Charles Frederick Dunleavy
Analyst
Sure. Unlike our utility systems, it has 2 aspects to it. The LEAP system has 2 aspects to it. One is a an actual bank of batteries or cash of batteries that -- they're inside it. And the second aspect is a power management function, which we actually, in large part, developed under the LEAP program and which serves to strongly benefit this product offering. So what's happening is that in relatively low wave states, we have a continuous charge of the batteries, that's not necessarily anything new, that notion. But what's new is the power management system, in fact, on which we're submitting some patent applications, that relate to the management of those batteries at the cell level.
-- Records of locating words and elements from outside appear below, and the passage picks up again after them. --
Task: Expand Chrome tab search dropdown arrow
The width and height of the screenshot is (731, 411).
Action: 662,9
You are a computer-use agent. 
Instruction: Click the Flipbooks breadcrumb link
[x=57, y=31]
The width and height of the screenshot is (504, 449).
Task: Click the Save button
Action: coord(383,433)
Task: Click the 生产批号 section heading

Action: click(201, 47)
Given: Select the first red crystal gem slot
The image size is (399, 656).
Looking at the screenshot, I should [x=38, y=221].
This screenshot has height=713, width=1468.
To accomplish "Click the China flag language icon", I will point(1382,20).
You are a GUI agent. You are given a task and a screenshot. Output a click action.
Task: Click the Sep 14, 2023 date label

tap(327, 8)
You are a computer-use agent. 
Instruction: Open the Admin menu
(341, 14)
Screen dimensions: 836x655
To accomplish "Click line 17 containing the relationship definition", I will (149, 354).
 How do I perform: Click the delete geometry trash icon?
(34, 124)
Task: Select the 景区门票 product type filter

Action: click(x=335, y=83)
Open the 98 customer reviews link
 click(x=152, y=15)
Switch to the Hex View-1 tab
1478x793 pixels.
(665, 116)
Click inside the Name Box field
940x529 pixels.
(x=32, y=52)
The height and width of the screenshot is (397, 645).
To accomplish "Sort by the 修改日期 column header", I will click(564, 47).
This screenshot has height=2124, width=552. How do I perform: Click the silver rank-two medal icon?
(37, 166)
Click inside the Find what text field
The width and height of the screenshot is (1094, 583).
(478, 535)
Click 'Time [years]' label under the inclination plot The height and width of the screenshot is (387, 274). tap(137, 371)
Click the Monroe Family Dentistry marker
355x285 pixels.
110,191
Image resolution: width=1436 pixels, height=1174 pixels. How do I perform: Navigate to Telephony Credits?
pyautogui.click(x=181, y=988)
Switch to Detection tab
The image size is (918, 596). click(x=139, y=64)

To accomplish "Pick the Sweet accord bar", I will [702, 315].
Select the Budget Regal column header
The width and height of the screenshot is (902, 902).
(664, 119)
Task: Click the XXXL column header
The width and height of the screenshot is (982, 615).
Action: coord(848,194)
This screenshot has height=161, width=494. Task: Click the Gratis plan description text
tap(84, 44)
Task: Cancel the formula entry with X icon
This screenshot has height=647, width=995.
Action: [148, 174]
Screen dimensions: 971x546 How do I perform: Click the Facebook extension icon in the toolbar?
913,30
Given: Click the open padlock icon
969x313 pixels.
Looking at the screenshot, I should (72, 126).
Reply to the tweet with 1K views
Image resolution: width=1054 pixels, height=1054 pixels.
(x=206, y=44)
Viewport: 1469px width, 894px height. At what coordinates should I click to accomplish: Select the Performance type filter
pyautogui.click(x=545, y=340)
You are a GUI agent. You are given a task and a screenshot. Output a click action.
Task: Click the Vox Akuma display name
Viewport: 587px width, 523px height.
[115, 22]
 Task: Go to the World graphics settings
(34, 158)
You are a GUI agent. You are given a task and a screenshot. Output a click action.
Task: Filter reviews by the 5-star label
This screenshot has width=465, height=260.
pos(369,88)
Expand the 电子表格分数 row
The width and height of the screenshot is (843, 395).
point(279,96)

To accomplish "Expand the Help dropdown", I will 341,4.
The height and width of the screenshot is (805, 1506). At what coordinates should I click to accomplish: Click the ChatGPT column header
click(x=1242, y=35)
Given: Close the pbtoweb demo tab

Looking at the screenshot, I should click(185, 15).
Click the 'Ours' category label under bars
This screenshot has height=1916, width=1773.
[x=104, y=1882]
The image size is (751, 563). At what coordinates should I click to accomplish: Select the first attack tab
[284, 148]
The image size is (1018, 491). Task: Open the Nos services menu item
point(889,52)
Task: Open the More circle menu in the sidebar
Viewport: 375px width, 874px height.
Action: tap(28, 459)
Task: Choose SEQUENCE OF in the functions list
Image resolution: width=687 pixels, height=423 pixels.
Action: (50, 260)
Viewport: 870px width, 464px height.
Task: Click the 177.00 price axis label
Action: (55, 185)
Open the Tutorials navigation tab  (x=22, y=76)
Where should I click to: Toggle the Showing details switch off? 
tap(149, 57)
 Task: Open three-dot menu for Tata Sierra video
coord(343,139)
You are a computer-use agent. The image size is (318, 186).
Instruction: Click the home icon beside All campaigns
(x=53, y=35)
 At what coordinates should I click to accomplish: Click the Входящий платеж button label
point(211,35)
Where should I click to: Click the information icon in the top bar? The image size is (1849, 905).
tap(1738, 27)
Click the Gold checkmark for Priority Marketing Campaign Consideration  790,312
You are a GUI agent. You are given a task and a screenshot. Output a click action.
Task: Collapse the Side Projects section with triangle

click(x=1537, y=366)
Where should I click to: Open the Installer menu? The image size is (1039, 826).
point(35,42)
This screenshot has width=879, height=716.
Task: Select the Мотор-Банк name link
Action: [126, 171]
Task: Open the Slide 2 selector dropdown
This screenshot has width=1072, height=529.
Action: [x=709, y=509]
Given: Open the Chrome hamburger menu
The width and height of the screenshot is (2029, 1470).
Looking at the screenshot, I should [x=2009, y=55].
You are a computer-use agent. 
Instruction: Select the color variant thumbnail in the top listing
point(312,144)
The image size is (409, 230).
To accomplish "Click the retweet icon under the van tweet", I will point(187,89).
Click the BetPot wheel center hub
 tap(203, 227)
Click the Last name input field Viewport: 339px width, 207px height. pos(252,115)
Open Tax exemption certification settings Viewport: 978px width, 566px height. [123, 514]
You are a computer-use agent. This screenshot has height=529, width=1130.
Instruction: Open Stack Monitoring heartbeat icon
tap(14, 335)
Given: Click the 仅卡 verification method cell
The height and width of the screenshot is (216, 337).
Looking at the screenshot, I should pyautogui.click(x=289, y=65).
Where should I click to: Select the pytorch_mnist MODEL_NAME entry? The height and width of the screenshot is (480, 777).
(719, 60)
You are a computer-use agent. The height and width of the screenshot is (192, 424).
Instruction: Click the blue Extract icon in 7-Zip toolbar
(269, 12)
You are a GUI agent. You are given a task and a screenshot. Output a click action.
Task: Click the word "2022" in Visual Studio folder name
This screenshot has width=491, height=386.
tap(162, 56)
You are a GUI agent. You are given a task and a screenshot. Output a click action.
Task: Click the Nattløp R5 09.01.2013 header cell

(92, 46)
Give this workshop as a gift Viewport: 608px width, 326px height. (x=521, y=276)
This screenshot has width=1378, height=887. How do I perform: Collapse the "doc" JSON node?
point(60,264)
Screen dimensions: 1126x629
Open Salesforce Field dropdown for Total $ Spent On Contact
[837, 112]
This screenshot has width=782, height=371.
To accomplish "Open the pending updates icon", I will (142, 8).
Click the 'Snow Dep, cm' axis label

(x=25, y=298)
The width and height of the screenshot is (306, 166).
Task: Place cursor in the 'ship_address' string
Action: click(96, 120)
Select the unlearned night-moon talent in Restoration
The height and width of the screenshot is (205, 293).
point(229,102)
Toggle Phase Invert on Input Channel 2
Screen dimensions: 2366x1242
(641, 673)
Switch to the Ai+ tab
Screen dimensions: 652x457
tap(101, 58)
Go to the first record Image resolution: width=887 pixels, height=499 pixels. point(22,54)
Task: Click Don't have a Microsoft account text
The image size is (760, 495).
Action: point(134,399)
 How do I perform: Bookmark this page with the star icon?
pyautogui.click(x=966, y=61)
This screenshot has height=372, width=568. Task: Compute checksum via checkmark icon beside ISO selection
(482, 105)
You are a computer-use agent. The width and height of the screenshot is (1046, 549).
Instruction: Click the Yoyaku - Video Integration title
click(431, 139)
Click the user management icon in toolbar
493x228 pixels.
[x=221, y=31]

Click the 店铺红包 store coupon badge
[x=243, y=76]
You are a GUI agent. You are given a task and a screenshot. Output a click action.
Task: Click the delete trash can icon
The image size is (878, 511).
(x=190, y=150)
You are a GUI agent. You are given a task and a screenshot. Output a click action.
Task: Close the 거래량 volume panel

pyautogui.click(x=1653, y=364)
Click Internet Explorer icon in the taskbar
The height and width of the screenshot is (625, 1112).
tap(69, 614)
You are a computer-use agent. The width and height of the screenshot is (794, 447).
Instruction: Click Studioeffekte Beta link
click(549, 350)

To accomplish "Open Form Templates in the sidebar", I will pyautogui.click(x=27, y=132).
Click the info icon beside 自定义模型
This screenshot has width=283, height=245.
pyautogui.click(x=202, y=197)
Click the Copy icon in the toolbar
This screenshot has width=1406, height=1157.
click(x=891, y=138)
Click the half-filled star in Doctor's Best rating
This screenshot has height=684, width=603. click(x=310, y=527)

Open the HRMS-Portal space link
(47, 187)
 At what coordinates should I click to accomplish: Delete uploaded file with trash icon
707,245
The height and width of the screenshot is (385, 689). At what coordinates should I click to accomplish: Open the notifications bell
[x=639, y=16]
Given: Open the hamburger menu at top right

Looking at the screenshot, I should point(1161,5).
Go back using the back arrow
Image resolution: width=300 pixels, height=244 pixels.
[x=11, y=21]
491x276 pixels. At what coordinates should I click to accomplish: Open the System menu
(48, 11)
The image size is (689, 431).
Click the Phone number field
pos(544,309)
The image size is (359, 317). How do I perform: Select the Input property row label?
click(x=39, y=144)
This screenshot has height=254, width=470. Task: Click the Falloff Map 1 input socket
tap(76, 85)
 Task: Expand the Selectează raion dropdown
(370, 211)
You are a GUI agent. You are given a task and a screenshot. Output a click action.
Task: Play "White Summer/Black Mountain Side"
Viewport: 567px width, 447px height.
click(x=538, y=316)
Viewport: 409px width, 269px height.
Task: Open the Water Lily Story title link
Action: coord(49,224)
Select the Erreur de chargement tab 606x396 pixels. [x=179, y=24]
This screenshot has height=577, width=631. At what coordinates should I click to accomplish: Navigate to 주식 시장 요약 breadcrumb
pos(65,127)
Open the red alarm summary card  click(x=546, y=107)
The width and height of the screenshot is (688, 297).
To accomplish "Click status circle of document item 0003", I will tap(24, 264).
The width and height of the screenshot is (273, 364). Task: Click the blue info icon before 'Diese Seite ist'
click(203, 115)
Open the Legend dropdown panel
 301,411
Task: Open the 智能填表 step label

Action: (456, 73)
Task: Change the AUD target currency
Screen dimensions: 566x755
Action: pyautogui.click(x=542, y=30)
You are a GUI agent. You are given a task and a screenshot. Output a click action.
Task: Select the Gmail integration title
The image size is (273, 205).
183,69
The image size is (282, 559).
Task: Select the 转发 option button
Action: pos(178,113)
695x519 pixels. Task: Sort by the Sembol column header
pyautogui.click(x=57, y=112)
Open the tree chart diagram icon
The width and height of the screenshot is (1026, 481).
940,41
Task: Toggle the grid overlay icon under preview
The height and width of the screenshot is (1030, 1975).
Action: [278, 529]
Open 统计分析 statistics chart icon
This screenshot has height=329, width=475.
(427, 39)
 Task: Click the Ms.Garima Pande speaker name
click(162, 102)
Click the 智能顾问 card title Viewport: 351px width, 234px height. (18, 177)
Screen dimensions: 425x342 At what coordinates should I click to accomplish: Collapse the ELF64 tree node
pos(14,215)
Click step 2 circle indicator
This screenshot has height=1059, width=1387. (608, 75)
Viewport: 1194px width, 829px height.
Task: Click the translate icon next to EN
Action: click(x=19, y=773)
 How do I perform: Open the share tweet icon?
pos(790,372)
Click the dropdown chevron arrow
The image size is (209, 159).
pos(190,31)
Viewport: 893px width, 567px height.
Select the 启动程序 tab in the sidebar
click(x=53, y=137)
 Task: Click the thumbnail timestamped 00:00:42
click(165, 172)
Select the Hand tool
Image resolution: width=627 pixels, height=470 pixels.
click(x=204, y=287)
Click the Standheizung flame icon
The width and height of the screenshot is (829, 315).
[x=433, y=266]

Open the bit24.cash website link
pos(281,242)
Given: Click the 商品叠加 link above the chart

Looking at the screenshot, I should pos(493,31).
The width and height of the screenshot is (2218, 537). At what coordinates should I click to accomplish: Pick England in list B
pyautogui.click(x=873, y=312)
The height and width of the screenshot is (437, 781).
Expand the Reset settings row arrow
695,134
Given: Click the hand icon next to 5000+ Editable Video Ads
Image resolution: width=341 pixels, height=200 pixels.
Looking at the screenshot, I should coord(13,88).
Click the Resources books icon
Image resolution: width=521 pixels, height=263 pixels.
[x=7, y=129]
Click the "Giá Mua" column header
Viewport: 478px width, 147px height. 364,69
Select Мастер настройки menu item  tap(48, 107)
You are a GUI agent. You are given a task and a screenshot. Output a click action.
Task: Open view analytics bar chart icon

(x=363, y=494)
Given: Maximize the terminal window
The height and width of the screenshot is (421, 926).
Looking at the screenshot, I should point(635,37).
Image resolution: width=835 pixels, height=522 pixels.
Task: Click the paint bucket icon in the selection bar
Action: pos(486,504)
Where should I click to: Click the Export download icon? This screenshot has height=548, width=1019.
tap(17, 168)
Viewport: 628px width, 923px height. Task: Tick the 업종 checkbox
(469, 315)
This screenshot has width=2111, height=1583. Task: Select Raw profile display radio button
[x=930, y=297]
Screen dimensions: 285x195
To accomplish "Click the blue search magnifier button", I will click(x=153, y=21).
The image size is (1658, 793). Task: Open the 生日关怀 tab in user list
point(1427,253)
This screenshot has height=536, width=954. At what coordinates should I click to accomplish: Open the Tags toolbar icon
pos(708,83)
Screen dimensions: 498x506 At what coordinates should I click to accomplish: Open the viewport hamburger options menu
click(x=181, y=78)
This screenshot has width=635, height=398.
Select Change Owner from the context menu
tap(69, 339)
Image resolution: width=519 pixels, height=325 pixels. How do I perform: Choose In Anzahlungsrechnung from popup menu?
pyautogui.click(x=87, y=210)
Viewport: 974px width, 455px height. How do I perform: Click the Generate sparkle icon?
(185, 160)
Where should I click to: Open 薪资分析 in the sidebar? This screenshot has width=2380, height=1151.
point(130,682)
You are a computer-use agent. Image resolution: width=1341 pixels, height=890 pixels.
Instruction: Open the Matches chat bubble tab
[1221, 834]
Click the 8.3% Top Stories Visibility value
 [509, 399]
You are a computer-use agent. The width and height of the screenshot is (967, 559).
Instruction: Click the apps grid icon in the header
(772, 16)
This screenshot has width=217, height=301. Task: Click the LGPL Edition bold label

In other words, within each battery there are a number of cells which is, of course, common knowledge. But it is the aspect or way in which we are, number 1, preventing problems in any individual cells to, in any way, compromise the rest of the power management function. As well as during the instance where you, let's say, have absolutely no wave, 0 waves in a very metered and controlled fashion, utilize, draw on the power in that battery cache. Normally, by the way, just to give you a feeling for what its dimension is or its capability is, normally you've got about maybe 4 or 5 days within which you have what our buoy would consider to be no waves, where you're not generating any energy. The system has been designed so as to provide power over a very much extended period of a little over 30 days of absolutely no waves. I hope that gives you a little more color about the capability of the system and its power management capability.